Nix for Dev Envs
Last updated: March 23, 2026

The darkest timeline of dev environments: global npm installs, pip collisions, wrong Python versions, everything on fire. One person walks in with pizza, completely unbothered. They just ran nix develop.
Why not Docker? Docker works. I use it for eval tasks and CI. But for the development environment that agents live in every day, I find Nix + bubblewrap faster and more composable. Docker means a VM or daemon, image layers, container startup time. Nix gives you a shell with exactly the tools you declared, and bwrap wraps it in filesystem isolation. No daemon, native speed.
Yes, Nix is notorious for being hard to debug by hand. The error messages are cryptic. The language is odd. I'm not going to pretend otherwise. But once the flake.nix works, it disappears. And that's the whole point.

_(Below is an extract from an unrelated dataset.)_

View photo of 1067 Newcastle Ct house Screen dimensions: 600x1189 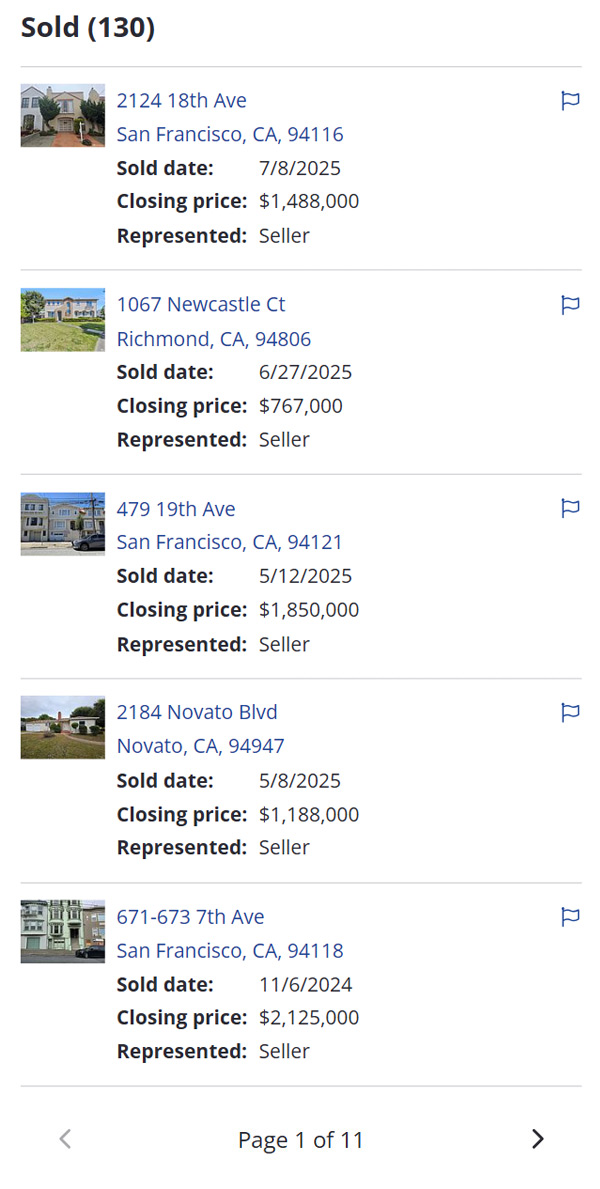62,320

I don't want agents improvising their development environment. I don't want one session to see Bun 1.x, another to see some random global Node install, a third to discover that Vulkan headers exist on this machine but not that one. Humans can muddle through that. Agents just burn tokens on it.

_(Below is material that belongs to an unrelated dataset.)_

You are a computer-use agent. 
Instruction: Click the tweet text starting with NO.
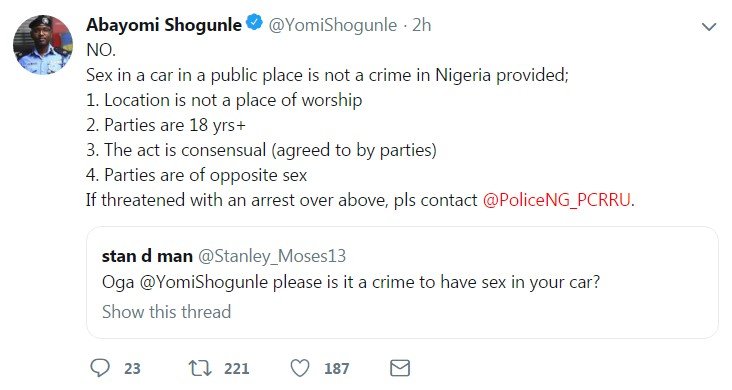tap(360, 125)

The cleanest example was a GPU build failure. I was trying to get node-llama-cpp compiling with Vulkan support. The build failed in CMake's FindVulkan step: no headers, no loader libraries. On a normal machine there are ten bad fixes: install a distro package and hope, export VULKAN_SDK in your shell profile, paste a Stack Overflow incantation, get it working locally and forget what you changed.
The fix happened where it should: in flake.nix. Added pkgs.vulkan-headers and pkgs.vulkan-loader, reloaded the shell, verified the Vulkan paths appeared in NIX_CFLAGS_COMPILE. Done. Every future session inherited it.
Fix the world, not the session.
I have session summaries with lines like "python3 command not found in environment." Eval tasks where the logic was correct and the run failed because the container only had python3.12 and not python3. Those are not interesting failures. They don't teach the model anything. They waste effort on ambient machine state.
Nix doesn't eliminate every environment bug, but it turns them into explicit, code-reviewable bugs. If a tool is missing, that shows up as a diff in flake.nix, not as tribal knowledge in your shell history. Agents don't have common sense about local machine weirdness. They treat whatever environment they get as reality. If reality drifts, their behavior drifts with it.
Nix pairs naturally with the rest of the harness. Bubblewrap constrains where the agent can go. Nix constrains what it finds there. Together they make just start feel less like "launch an AI into my laptop" and more like "start a repeatable process with known tools and known boundaries."
My nix-system repo manages the whole machine config the same way: NixOS for the base, home-manager for dotfiles, flakes for per-project dev shells. The agent development environment is just one more flake in a fully declarative stack. Boring is a feature.